Third, combining clinical and genetic factors into a single combined score yielded a predictive model with diagnostic accuracy (concordance, 0.69) superior to other models. In 2012, De Haan et al. proposed the use of a combined model of genetic and nongenetic factors to predict primary deep vein thromboses, with or without pulmonary embolism38. The group’s nongenetic score included nine factors: leg injury, surgery, pregnancy, immobilization, extended travel, oral contraceptive use, hormone replacement therapy, obesity, and recent cancer diagnosis. De Haan and colleagues found that their 31 SNP score led to an AUC of 0.64, while their nongenetic score led to an AUC of 0.77. The application of the genetic score proposed by De Haan et al. in this study led to an AUC of 0.54. In order to improve on the study by De Haan et al., we used a larger sample size, a longitudinal cohort design accounting for competing events, and the most recent data from large genome wide association studies. Beyond de Haan et al.’s model, other models exist, although many are only applicable to specific clinical settings.

Fourth, the clinical, genetic, and combined scores are continuous measures of risk that may be used to guide decisions regarding targeted prophylaxis. For example, different levels of risk could indicate the use of different therapies, from no prophylaxis to therapeutic heparin. The pooled cohort equation for cardiovascular disease indicates that moderate- or high-intensity statin therapy is indicated when atherosclerotic cardiovascular disease risk is at least 7.5% over a 10-year period40. Similarly, in patients with at least a 4% risk of venous thromboembolism over a 10-year period, targeted prophylaxis may be beneficial. While many prophylactic interventions for venous thromboembolism are known to increase bleeding risk, some interventions like exercise and statin use have been shown to decrease risk of venous thromboembolism without significant increases in risk of bleeds41,42. Because the combined score in this study can be easily computed at any time, individualized prophylaxis can be recommended before high risk events such as extended immobility or major surgery. The relatively complex combined score has drawbacks including its price and the time to results, which is generally several weeks for genetic testing. It is possible that resources used for obtaining the score could be attenuated by the diminution of patients requiring prophylaxis. Further reductions in cost could be achieved by using a simple clinical assessment of the patient, using the clinical risk score alone.

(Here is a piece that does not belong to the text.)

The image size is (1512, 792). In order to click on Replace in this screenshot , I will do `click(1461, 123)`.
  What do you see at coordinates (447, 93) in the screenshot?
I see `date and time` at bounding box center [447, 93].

Our study has several limitations. First, when using a causal modeling approach on the full dataset, although we attempted to control for confounding through multivariable modeling, residual confounding remains, from variables such as immobility and diet. Second, this study relied on a single cohort of primarily white participants from a single country, which may have resulted in predictive models that overestimate the true power of our scoring system. Third, analyses of the association of medication use with incident venous thromboembolism events were likely subject to indication bias.


In conclusion, analysis of thromboembolic events in over 500,000 participants identified several known and novel associations. Furthermore, combining genetic and clinical risk factors into a single combined score identified that participants in the top two deciles of the score were at nearly eightfold increased risk of venous thromboembolism relative to participants in the lowest two deciles.